MetaHuman Animator + AI

Metahuman Animator + AI

During a weekend's research project, I exercised a familiar workflow with a tool that's been refined within UE5 called the MetaHuman Animator.

MetaHuman Animator uses the Iphone's depth sensors to generate a model called a MetaHuman Identity - the model is generated referencing a pre-recorded video of my own face. Essentially for me, MetaHumanID is mainly used to process performances, increasing the data's fidelity (If the face model in the performance is a 1-to-1 copy of the model it's being processed onto - I will get more accurate results). Through retargeting, this performance can then be mapped to other models - however, depending on how much the head model differs from your own features, the performance can degrade. In most cases, I found that the performance retargets to other models poorly.

This could be due to many reasons - the capture quality could be poor, the tracking itself could be inaccurate, many other things. But in this case, I suspect that my facial features just does not match this metahuman character's facial features. Unless it's trained to understand what expression is what - it will never retarget gracefully.

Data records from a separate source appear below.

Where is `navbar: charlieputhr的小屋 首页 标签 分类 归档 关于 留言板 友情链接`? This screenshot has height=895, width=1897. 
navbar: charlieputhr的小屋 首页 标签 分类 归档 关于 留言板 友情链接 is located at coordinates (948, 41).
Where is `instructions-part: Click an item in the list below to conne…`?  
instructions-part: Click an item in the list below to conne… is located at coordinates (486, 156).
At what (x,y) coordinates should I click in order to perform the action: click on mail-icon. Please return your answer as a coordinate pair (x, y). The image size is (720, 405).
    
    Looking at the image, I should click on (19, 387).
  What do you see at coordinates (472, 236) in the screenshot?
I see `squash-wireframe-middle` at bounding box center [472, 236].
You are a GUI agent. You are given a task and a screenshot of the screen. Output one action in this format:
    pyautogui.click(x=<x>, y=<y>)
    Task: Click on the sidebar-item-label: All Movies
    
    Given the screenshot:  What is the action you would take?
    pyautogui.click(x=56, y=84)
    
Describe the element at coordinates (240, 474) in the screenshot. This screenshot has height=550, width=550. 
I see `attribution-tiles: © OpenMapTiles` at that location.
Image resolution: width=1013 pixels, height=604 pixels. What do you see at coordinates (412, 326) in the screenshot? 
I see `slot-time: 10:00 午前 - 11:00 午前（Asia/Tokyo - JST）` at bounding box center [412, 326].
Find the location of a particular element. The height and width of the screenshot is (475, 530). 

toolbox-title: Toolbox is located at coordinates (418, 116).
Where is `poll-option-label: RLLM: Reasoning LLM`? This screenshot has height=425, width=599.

A few years ago, I fired up Spider-Man Miles Morales and I remember being extremely confused as to why Peter Parker was an entirely different person. Capture data - at least today - is still pretty sensitive. There isn't a magic solution to retarget performance without "training", without losing fidelity. Peoples facial features are unique - and these tools use them as landmarks to solve their trajectories, and animators solve that information for expressions.
This happens all the time and it makes sense. Models are often modified to accommodate an actor's facial features so that the "computer" has an easier time processing the data.

Making believable animations require artistic choices that are purposeful - otherwise we get uncanniness that make us say things like "Something's off but I'm not sure why". This is why you need animators who've studied, who've worked in the industry long, and have built an eye to catch tiny nuances that an AI prompter will never see. But I do see the angle in going down the path of cost-cutting solutions because this feeling of uncanniness can bypass a lot of people.

I believe that AI will be integrated into our pipeline as animators - we will need to eventually adopt a new workflow. But I'm hoping to use this as an example to myself to tread towards a better future where AI can be used ethically - as a tool to enhance what animators already know how to do: make captivating performances.

I've been researching AI software that can be ethically integrated into my own workflow. Many systems rely on optically tracked data - which use identifying landmarks and machine learning to craft performances based on 3D generated skeletons within the 2D video itself - this technology isn't all that new. But some are unique - like Motorica, which is generative in nature and uses prompts to craft performances. I reached out to them and asked how this data is sourced - they have artists that create these base animations - The AI aspect of this tool focuses on the ability to seamlessly integrate different types of performances into a cohesive whole (prompt example: "Walk Stop Holding Gun"). This can be, and is commonly done, traditionally through a "layered" approach in animation - often times a whole team dedicated to refurbishing existing libraries of capture data. In every scenario and every tool I've tried, I see them as a starting basepoint rather than a replacement for framing a key.

Markerless systems like the MetaHuman Animator fall within these types of AI-powered tools, where video footage is used to track facial landmarks and solves for expressions using machine learning. Afterward, I refined the performance using my skills as an animator. Personally I think that last part is what makes or breaks a piece of animation.